In old age, Payless creaks to a halt - Payless Cashways - Brief Article - Company Profile - Statistical Data Included
Home Channel News, Sept 17, 2001 by John Caulfield
In 1930, as the Great Depression had the United States in its grip, the Furrow family borrowed money from friends and against insurance policies to raise $10,000 to acquire a lumberyard in Pocahontas, Iowa. That fledgling enterprise expanded slowly, but rattled its competitors by purchasing lumber directly from mills so it could sell wood at prices well below the prefixed levels that yards of that day readily acceded to lock in profit. By 1947, the company opened a store in Tucson, Ariz., that established a unique "one price for all" policy that did away with credit lines for contractor customers. Twenty-two years later, on May 9, 1969, the company incorporated its 16 yards under the name Payless Cashways and offered 254,000 shares of common stock, at $13 per share. In its first fiscal year as a public company, Payless generated $23.6 million in sales, $920,000 in net income and had 1.2 million shares outstanding.
This account is drawn from "Aged in Wood," a personal history of the company through 1984 written by Virginia Sugg Furrow, wife of Vern Furrow, who was son of the company's founder Sam Furrow.
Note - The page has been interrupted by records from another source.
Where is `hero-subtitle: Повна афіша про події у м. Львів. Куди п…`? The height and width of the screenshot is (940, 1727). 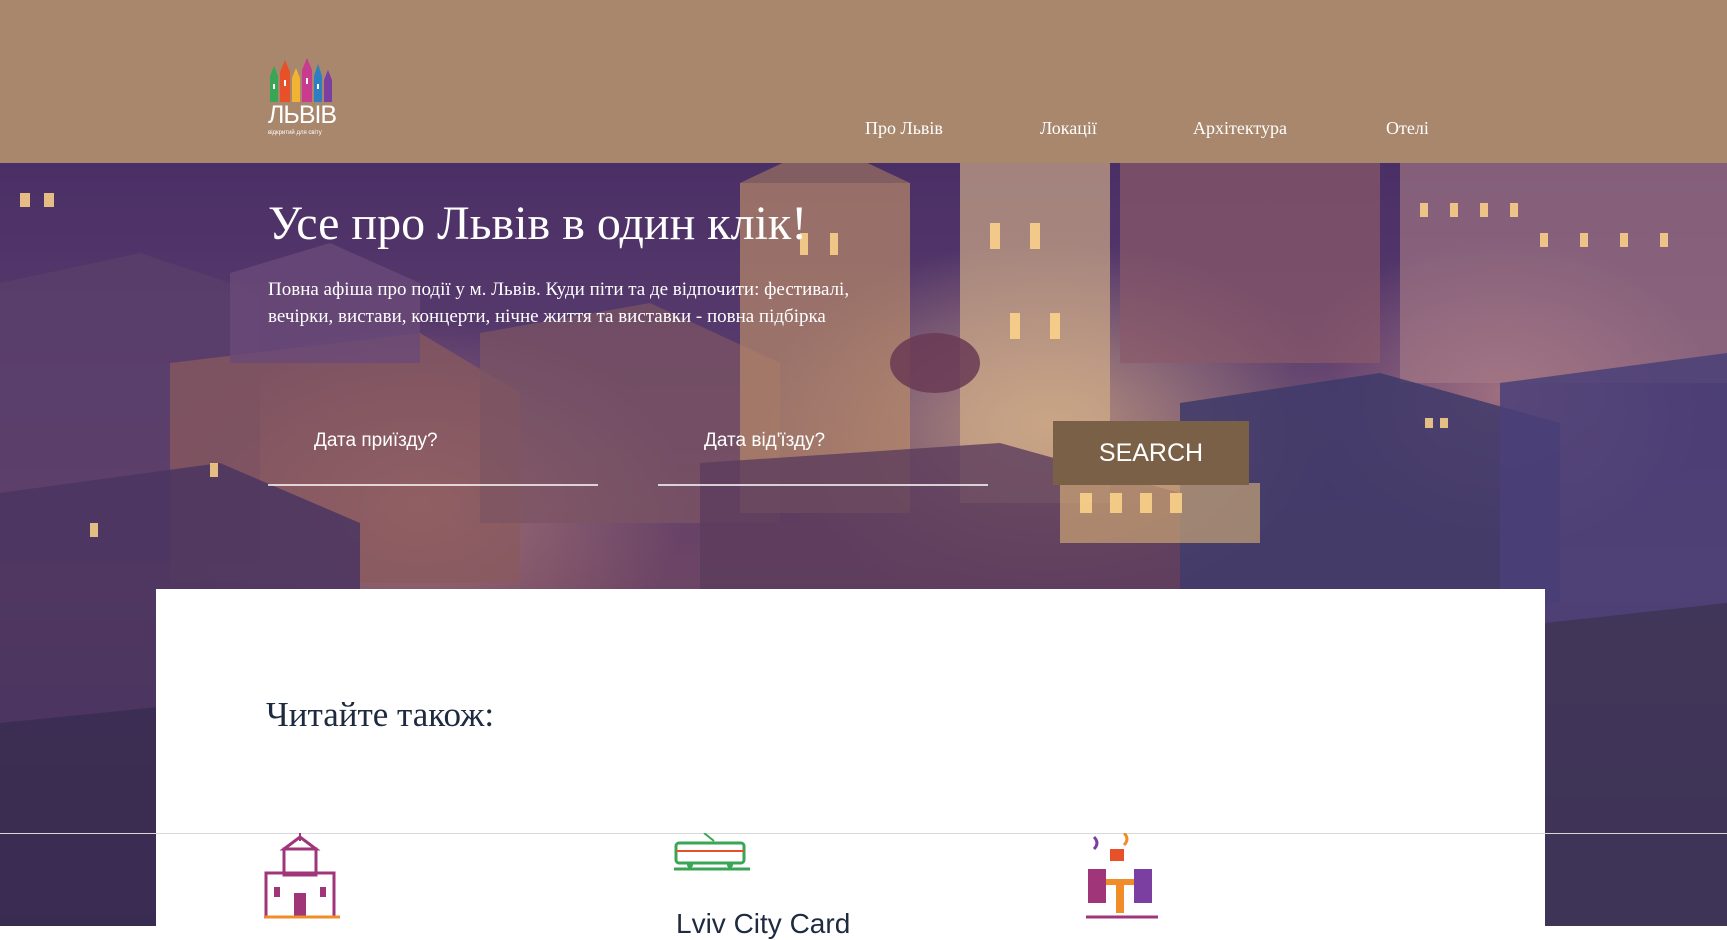 hero-subtitle: Повна афіша про події у м. Львів. Куди п… is located at coordinates (559, 303).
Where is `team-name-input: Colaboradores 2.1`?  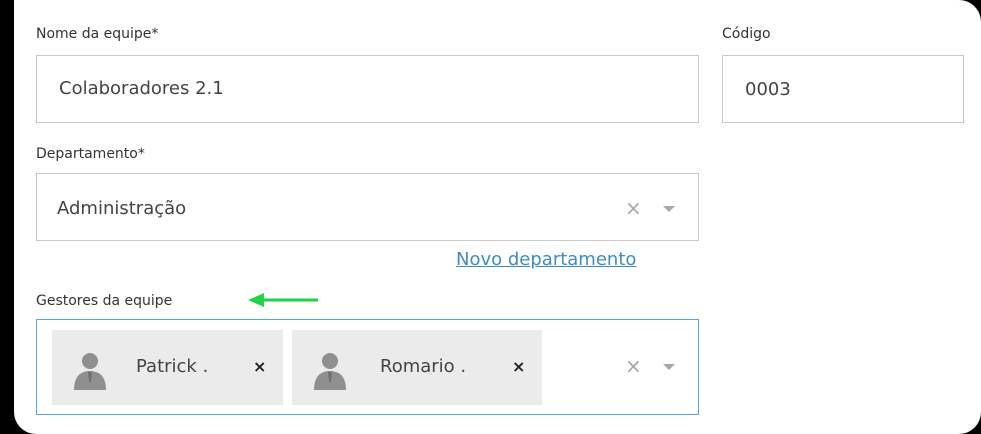 team-name-input: Colaboradores 2.1 is located at coordinates (368, 89).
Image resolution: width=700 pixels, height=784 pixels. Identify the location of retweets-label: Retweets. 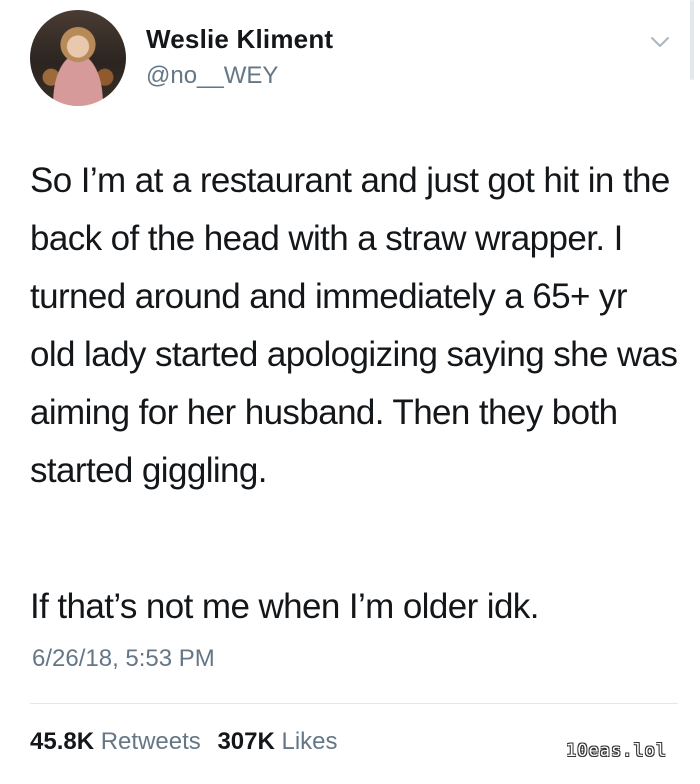
(150, 742).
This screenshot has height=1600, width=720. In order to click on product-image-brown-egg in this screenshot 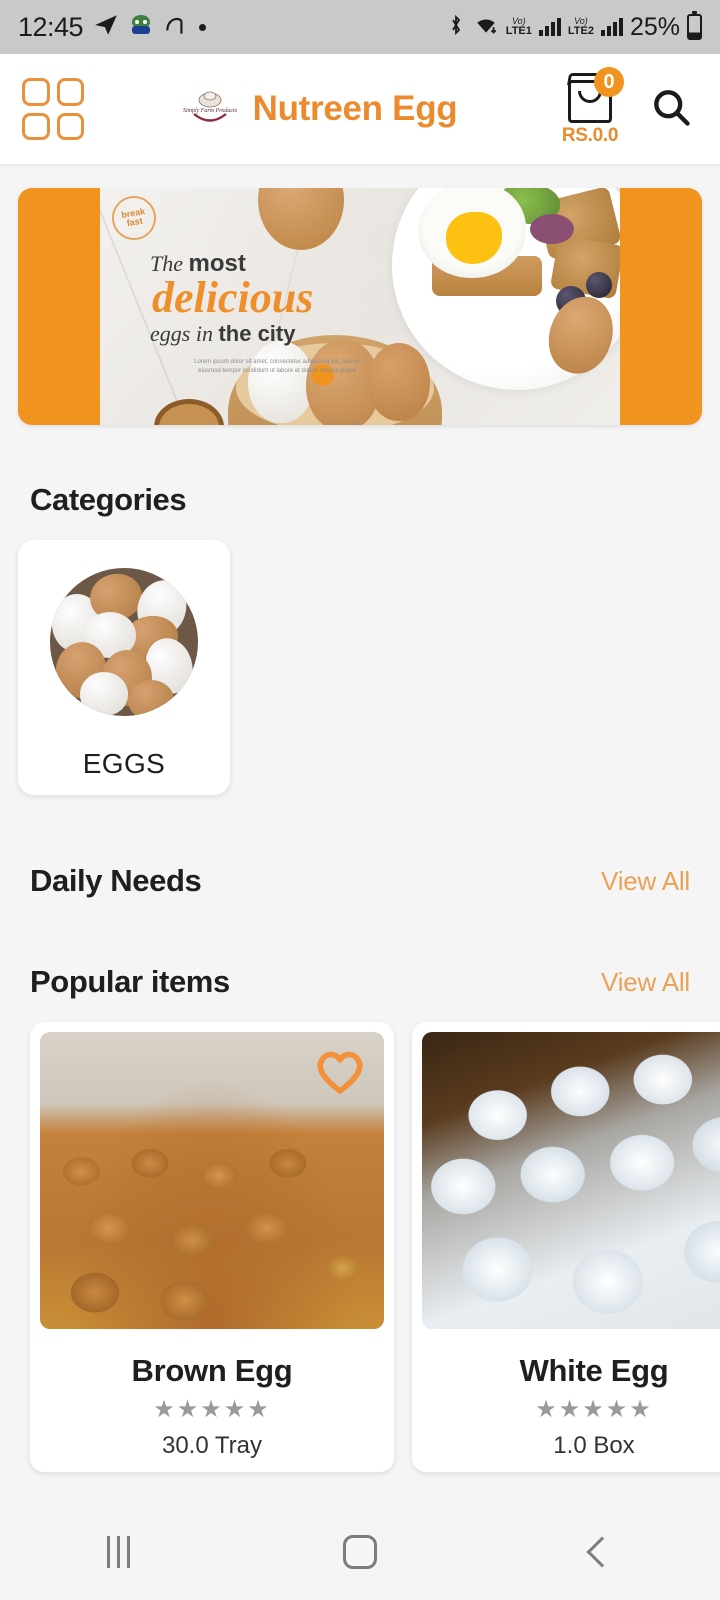, I will do `click(212, 1180)`.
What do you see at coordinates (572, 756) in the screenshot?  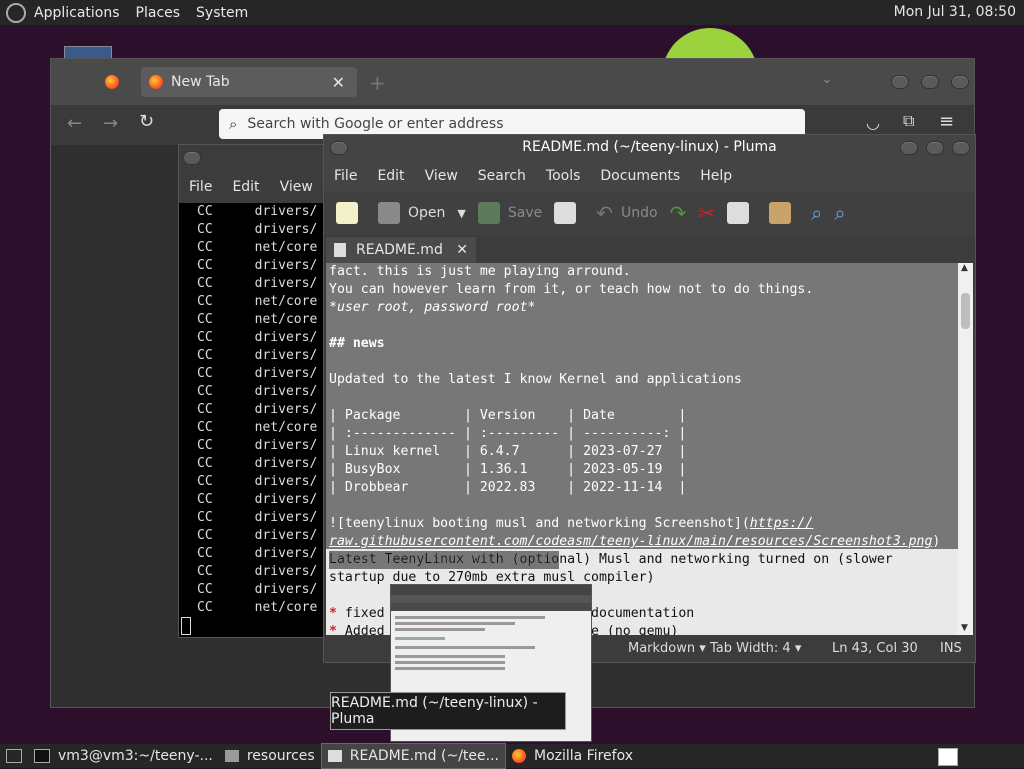 I see `taskbar-item-firefox: Mozilla Firefox` at bounding box center [572, 756].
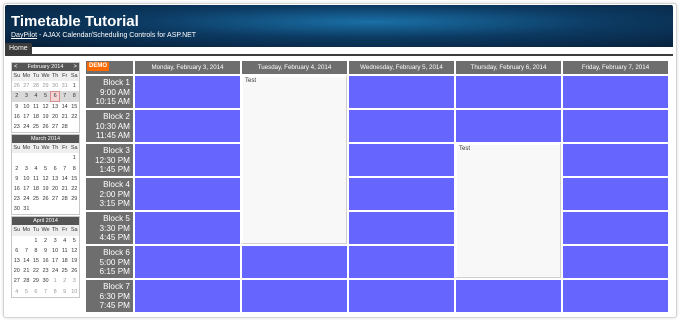 This screenshot has width=680, height=321. Describe the element at coordinates (27, 209) in the screenshot. I see `mini-day: 31` at that location.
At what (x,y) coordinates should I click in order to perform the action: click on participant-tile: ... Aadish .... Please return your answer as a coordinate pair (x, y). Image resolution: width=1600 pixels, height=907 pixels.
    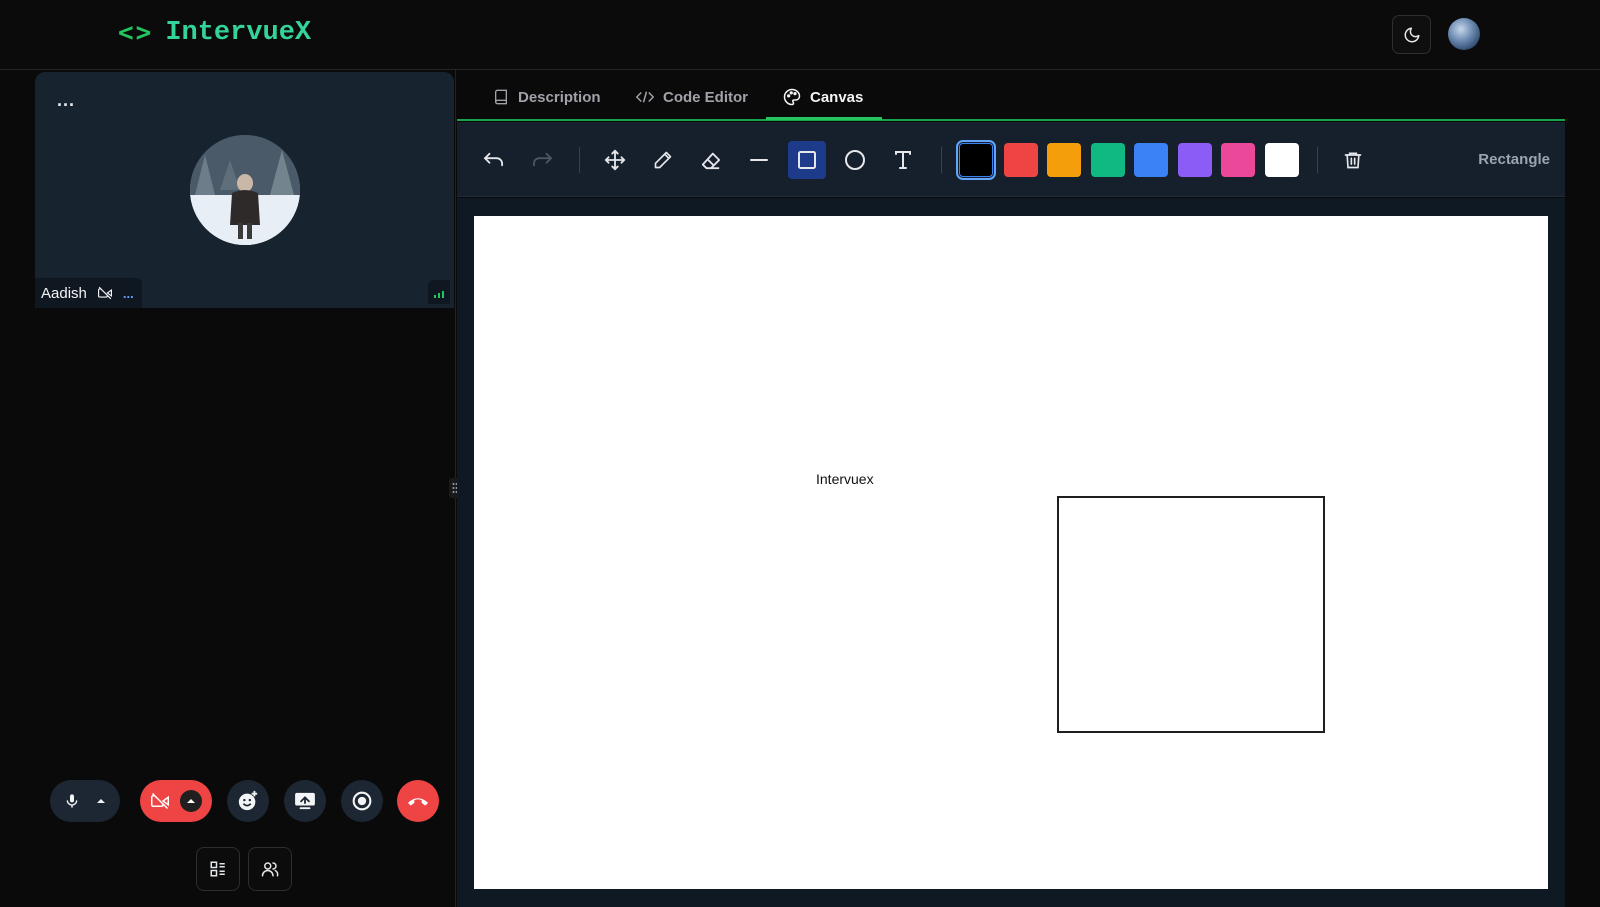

I bring this information up, in the wake of Payless Cashways' decision to discontinue its operations (see story page 3), to recall how, at least through the 1990s, Payless Cashways had been one of the industry's risk takers, but one whose loss of daring in the last stages of its existence may have contributed to its downfall.
In the early 1980s, Payless Cashways' growth strategy -- to acquire regional retailers that are market leaders and to operate them under their own names to maintain their links with local customers -- is exactly what Carolina Holdings and Builders FirstSource are doing today. The drive-through lumberyard concept that Payless pioneered (and perfected through its acquisition of its Hugh M. Woods yards in Colorado) has been much imitated across the industry but rarely duplicated in its efficiency. The network of distribution centers that Payless operated in support of its stores around the country is strikingly similar to what Lowe's Cos. is currently developing to facilitate its own expansion.
The conventional wisdom among dealers and suppliers is that Payless never recovered from its management-led leveraged buyout in 1988 that, while thwarting a hostile takeover bid, put the company into a $1.3 billion debt hole from which it couldn't climb out. Debt did halt Payless' growth and undermined its acquisition of Somerville Lumber in Massachusetts, which had agreed to be bought to realize its own expansion ambitions.
But once its growth plans stalled, Payless lost its nerve and its sense of self. For a company that was one of the first in the industry to run consumer-oriented advertising (in the late 1930s), Payless suddenly had no clue what role its stores played in a market that, by 1990, was led by Home Depot. Lowe's -- whose stores at the time weren't that different from Payless' -- bit the financial bullet and invested in the conversion of its operation into warehouse home centers. But Payless didn't have Lowe's rock-solid balance sheet, and couldn't figure out how best to play the cards it was left holding.
One of the seminal ironies in Payless' demise is how the pro customer, which the company's founders to some extent marginalized by their pricing policies, could have become its salvation had Payless' management stepped boldly in their direction. Instead, these managers moved incrementally toward pros, which only served to confuse its customers. Even Payless' last-ditch effort, in recent years, to focus aggressively on builders and remodelers was, in its execution, indistinguishable from what had preceded it.
Like myriad failed dealers, Payless lost its identity and just couldn't create another that clicked with enough customers. Ultimately, the company's timidity -- regardless of its cause -- was its undoing.